Alarms generated for servers in active maintenance intermittently in UIM 20.4.x
search cancel

Alarms generated for servers in active maintenance intermittently in UIM 20.4.x

book

Article ID: 240467

calendar_today

Updated On:

Products

DX Unified Infrastructure Management (Nimsoft / UIM) CA Unified Infrastructure Management On-Premise (Nimsoft / UIM) CA Unified Infrastructure Management SaaS (Nimsoft / UIM)

Issue/Introduction

  • Intermittently, we are receiving alarms for devices that are in active maintenance mode.
  • Alarms from devices correctly added to an active maintenance schedule are still coming through.
  • The alarm dev_id is listed in the schedule for suppression, but still, we are receiving some alarms unexpectedly.

Environment

  • Release: 20.4.*
  • Component: UIM NAS
  • maintenance_mode

Cause

A possible cause of this issue can be that the maintenance_mode probe was not reachable at the time the issue occurred. Therefore the NAS was not able to register with maintenance_mode.

This caused the NAS to discard the maintenance schedule.

The NAS collects maintenance schedules from the maintenance_mode probe "at run time" and this resulted in an alarm leak for that period.

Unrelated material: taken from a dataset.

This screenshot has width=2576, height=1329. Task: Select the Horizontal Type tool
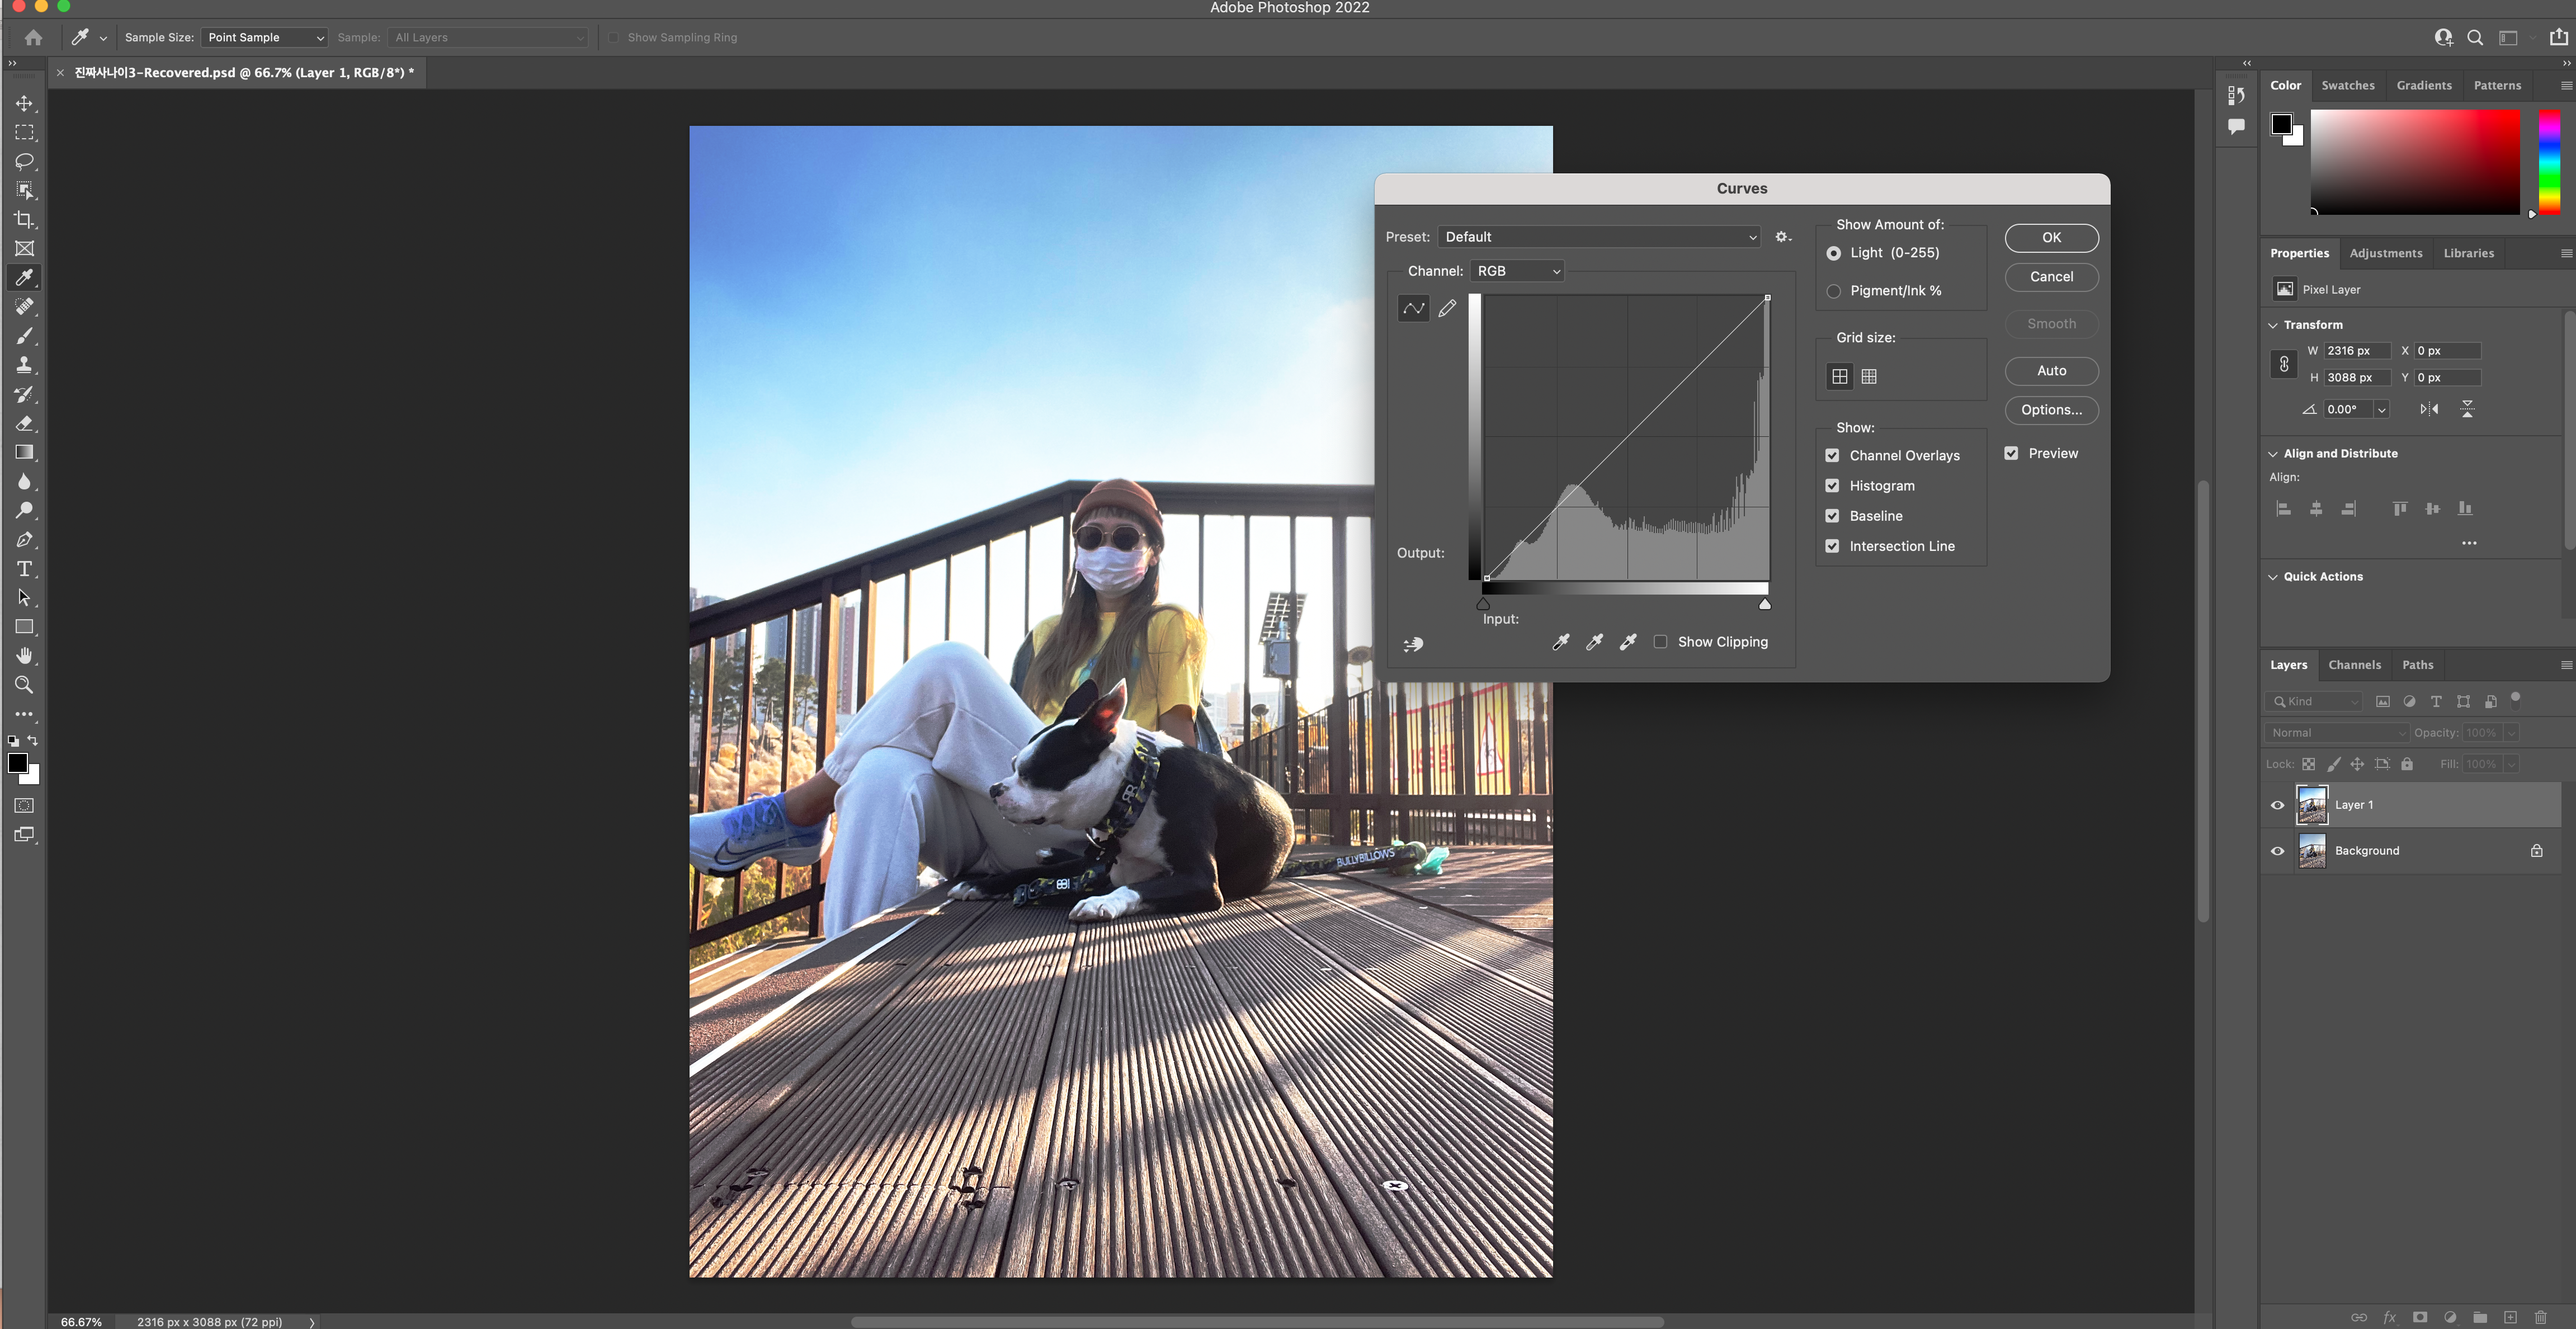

The cause for maintenance_mode probe not reachable could be due to network or other DB issues.

Something that may indicate a DB issue could be verified in the maintenace_mode log:

maintence_mode register failure: 

Example: 

logs at Apr 12 00:30:16:588 WARN / SQLServerException

Exception started at:
Apr 12 00:30:16:588 WARN  [attach_socket, com.nimsoft.monitor.probe.MaintenanceModeProbe] Failure registering to maintenance_mode. org.springframework.dao.DataAccessResourceFailureException: StatementCallback

Exception continued till 
Apr 12 00:52:03:871 WARN  [attach_socket, com.nimsoft.monitor.probe.MaintenanceModeProbe] Failure registering to maintenance_mode. org.springframework.dao.DataAccessResourceFailureException

Resolution

A new key was introduced that may help overcome/workaround this issue in case of a similar scenario. 

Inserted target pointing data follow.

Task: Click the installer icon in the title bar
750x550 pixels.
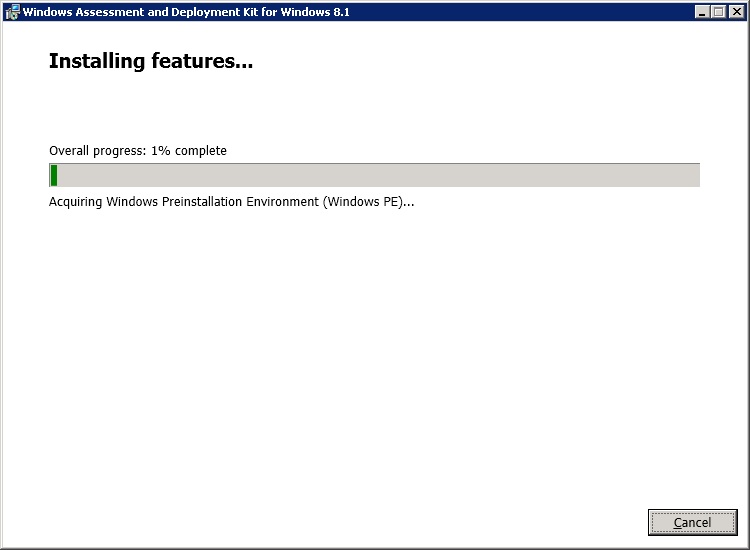Action: point(12,12)
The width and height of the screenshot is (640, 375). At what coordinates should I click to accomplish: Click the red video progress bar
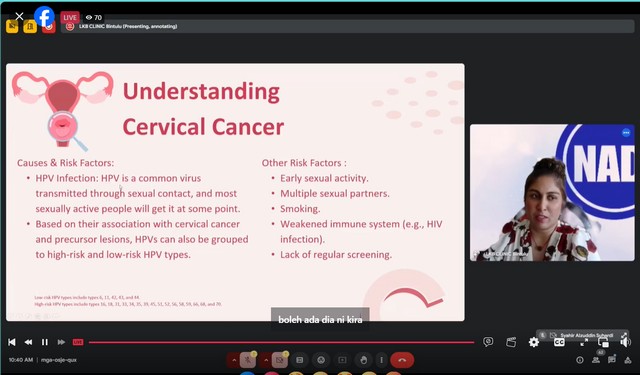click(281, 342)
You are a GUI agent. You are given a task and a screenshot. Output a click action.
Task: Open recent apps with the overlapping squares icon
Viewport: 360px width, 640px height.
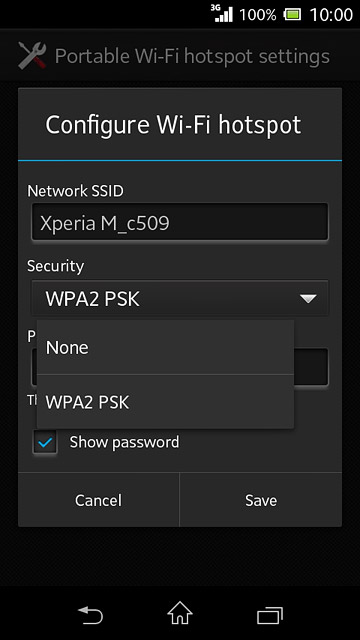270,615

The new parameter "maint_sched_discard" is available that lets you decide whether you want to discard the maintenance schedule.

You can specify the value as yes or no. A value of no implies that the maintenance schedule will be retained.

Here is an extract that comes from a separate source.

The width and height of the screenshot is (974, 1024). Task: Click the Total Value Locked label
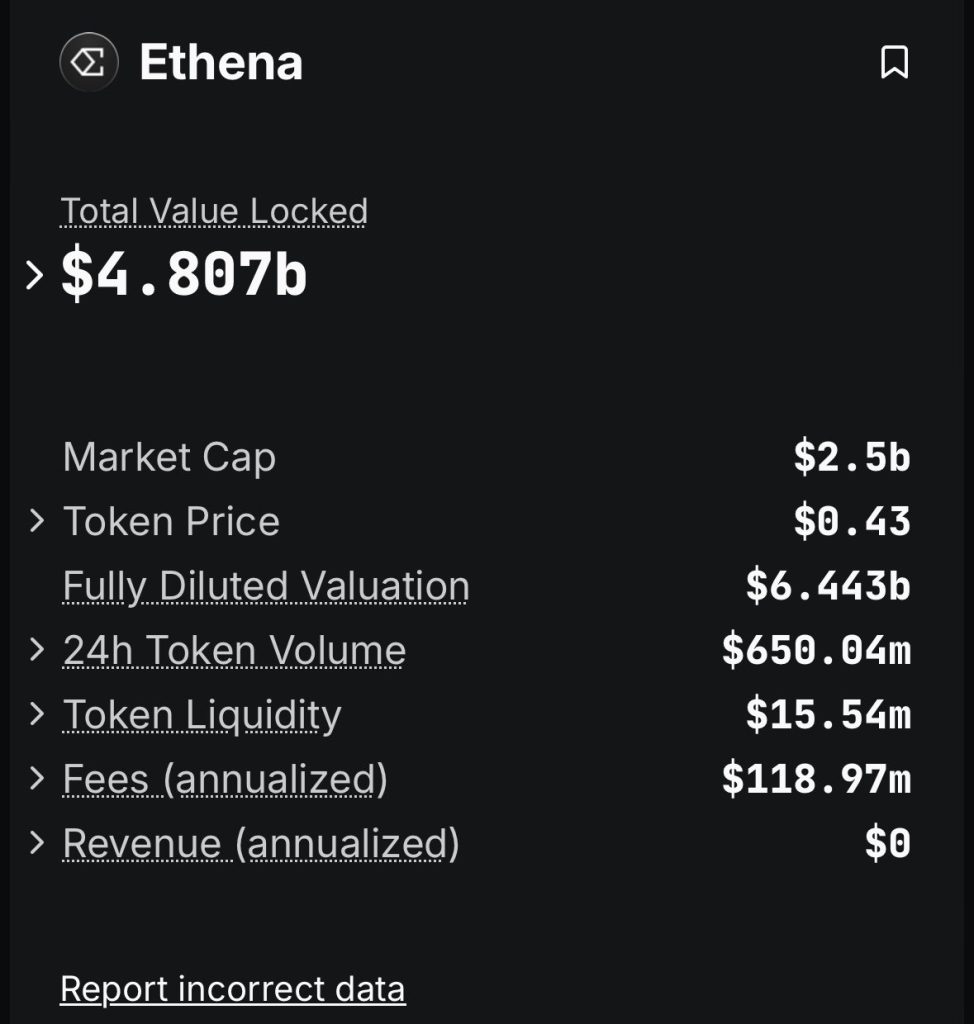pyautogui.click(x=214, y=211)
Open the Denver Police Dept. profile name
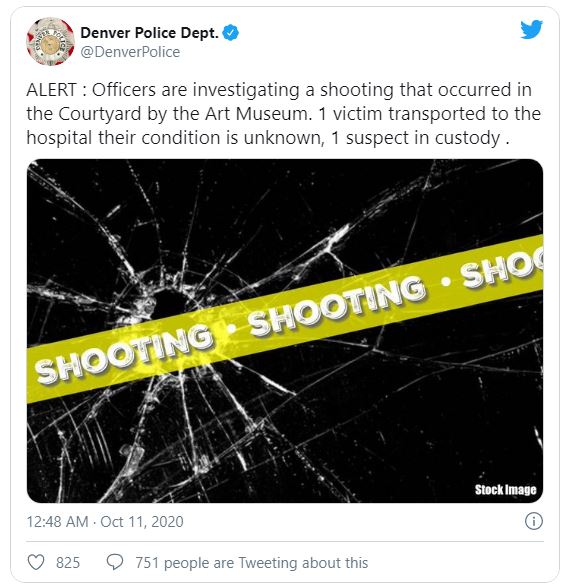 149,33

The value is found under the nas' setup section via raw configure.

The default is->

maint_sched_discard = yes

https://techdocs.broadcom.com/us/en/ca-enterprise-software/it-operations-management/ca-unified-infrastructure-management-probes/GA/monitoring/infrastructure-core-components/nas-alarm-server/nas-alarm-server-release-notes.html

Setting it to no: 

maint_sched_discard = no

The maintenance mode schedules won't be discarded if maintenance_mode is not reachable in a similar scenario. 

Make the following adjustments to the nas and ems probes:

Run raw configure on the nas probe and set the following under 'setup':

   maint_max_resp_time = 50
   registrationIntervalLookAheadMinutes = 60

Run raw configure mode for the ems probe and set the following under 'setup':

   maintenance_mode_cmd_timeout = 300000

Additional Information

The new parameter requires a minimum NAS version 9.32 but nas 9.32HF1 is recommended.

This may also help resolve issues with robot_inactive alarms being generated and sent during maintenance schedules.

Note also that Informational and clear alarm messages are still displayed during a maintenance window.